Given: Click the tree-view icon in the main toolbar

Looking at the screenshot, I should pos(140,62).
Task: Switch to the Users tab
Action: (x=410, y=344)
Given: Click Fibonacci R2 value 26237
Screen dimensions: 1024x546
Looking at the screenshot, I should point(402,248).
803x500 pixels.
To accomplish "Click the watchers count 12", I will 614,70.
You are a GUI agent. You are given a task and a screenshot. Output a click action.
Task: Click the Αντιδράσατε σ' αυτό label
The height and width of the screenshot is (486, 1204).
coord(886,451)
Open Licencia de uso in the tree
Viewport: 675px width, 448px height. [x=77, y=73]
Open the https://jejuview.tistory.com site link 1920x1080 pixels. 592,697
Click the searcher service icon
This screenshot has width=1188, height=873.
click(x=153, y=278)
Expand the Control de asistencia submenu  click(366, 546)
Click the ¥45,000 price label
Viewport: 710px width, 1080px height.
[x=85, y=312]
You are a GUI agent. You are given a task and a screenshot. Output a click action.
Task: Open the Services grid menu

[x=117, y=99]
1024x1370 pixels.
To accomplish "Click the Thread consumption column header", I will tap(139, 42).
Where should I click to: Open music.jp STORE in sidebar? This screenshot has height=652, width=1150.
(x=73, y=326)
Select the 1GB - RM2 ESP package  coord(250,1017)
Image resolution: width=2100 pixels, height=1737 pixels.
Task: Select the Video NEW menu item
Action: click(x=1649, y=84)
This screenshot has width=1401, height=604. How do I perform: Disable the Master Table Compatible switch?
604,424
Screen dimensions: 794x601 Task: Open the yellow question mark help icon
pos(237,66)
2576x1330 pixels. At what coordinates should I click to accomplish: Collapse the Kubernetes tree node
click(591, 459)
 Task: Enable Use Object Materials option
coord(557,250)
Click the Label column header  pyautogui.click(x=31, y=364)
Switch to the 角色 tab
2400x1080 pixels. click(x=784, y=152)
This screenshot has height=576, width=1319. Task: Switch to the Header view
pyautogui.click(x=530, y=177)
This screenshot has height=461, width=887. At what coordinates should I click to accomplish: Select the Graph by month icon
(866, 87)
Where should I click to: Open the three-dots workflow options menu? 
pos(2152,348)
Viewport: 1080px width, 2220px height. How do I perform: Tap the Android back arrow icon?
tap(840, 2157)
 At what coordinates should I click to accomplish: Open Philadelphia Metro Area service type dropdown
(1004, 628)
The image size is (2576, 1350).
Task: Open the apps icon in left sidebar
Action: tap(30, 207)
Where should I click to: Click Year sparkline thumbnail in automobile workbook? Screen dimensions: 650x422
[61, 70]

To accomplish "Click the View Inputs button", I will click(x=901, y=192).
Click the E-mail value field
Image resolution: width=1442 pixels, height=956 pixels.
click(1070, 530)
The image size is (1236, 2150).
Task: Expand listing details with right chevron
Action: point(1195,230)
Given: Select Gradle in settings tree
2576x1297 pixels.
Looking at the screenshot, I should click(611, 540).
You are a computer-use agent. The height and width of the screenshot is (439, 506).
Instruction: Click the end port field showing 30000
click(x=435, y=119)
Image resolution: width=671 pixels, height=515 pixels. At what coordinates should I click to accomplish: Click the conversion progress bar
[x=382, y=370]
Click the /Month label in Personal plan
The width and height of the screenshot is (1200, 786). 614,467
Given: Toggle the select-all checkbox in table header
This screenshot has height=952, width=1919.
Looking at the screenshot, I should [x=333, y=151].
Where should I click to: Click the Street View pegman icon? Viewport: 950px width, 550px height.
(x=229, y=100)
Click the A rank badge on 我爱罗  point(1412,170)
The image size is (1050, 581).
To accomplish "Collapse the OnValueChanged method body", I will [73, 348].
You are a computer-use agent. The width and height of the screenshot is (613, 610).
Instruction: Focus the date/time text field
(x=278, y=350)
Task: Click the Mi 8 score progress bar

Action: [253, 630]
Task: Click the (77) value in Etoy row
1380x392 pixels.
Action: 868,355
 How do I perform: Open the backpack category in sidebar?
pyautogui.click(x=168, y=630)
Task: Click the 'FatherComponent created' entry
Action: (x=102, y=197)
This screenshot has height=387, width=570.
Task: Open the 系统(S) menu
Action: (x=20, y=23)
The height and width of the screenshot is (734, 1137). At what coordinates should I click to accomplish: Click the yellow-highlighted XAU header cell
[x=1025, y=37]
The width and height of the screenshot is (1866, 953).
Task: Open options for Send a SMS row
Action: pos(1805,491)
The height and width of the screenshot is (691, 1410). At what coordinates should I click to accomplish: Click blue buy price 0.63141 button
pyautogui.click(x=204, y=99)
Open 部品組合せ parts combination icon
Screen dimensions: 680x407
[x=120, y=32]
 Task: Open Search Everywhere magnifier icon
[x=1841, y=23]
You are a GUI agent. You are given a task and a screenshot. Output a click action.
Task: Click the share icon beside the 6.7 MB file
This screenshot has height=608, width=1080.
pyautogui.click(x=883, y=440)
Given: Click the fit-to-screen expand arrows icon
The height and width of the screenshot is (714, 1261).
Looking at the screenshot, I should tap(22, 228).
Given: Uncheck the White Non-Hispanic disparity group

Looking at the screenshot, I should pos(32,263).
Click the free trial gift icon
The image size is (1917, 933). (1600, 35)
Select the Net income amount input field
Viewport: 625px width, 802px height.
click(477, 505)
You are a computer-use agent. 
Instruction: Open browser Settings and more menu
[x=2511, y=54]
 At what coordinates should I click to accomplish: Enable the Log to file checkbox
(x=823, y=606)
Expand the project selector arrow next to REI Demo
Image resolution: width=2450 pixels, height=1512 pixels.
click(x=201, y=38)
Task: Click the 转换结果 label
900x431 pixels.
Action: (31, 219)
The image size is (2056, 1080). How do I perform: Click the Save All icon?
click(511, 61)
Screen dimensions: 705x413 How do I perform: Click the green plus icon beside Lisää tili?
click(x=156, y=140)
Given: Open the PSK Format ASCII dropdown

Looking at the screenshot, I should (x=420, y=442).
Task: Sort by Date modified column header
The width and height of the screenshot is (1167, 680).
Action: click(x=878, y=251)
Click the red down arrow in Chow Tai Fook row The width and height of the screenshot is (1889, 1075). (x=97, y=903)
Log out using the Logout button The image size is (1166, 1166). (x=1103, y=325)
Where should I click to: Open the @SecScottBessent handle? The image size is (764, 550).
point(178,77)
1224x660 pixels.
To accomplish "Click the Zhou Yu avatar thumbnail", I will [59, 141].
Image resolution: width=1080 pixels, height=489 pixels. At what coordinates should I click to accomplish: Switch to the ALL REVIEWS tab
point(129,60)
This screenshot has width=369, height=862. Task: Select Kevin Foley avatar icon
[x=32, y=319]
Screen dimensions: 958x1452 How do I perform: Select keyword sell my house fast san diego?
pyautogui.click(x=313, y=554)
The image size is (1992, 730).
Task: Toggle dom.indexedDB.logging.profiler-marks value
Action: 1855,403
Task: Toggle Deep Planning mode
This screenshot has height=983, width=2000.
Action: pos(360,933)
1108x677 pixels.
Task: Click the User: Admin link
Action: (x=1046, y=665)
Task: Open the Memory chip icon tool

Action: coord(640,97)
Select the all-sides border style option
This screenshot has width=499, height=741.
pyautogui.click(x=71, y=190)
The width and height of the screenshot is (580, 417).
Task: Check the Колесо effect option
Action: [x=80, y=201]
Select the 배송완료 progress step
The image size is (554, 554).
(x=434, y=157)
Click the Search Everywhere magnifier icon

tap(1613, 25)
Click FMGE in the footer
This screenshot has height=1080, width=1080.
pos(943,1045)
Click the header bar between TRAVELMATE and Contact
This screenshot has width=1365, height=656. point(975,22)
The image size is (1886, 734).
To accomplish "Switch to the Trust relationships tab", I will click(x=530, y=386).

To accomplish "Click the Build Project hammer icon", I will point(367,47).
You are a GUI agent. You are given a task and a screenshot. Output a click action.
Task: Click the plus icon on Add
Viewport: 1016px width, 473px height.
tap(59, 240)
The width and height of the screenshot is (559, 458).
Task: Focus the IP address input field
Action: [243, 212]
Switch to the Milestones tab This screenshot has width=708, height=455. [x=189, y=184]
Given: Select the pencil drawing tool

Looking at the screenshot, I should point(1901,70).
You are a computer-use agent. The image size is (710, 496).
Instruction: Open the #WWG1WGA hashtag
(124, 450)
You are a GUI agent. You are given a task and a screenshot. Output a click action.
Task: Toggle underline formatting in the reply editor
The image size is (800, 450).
________________
§ **Your task**
Can you update the rows from the line containing "Given: Uncheck the" down to the line containing "click(477, 505)", replacing "free trial" with "premium" and leaving everything else unchanged?

§ **Final answer**
Given: Uncheck the White Non-Hispanic disparity group

Looking at the screenshot, I should pos(32,263).
Click the premium gift icon
The image size is (1917, 933). (1600, 35)
Select the Net income amount input field
Viewport: 625px width, 802px height.
click(477, 505)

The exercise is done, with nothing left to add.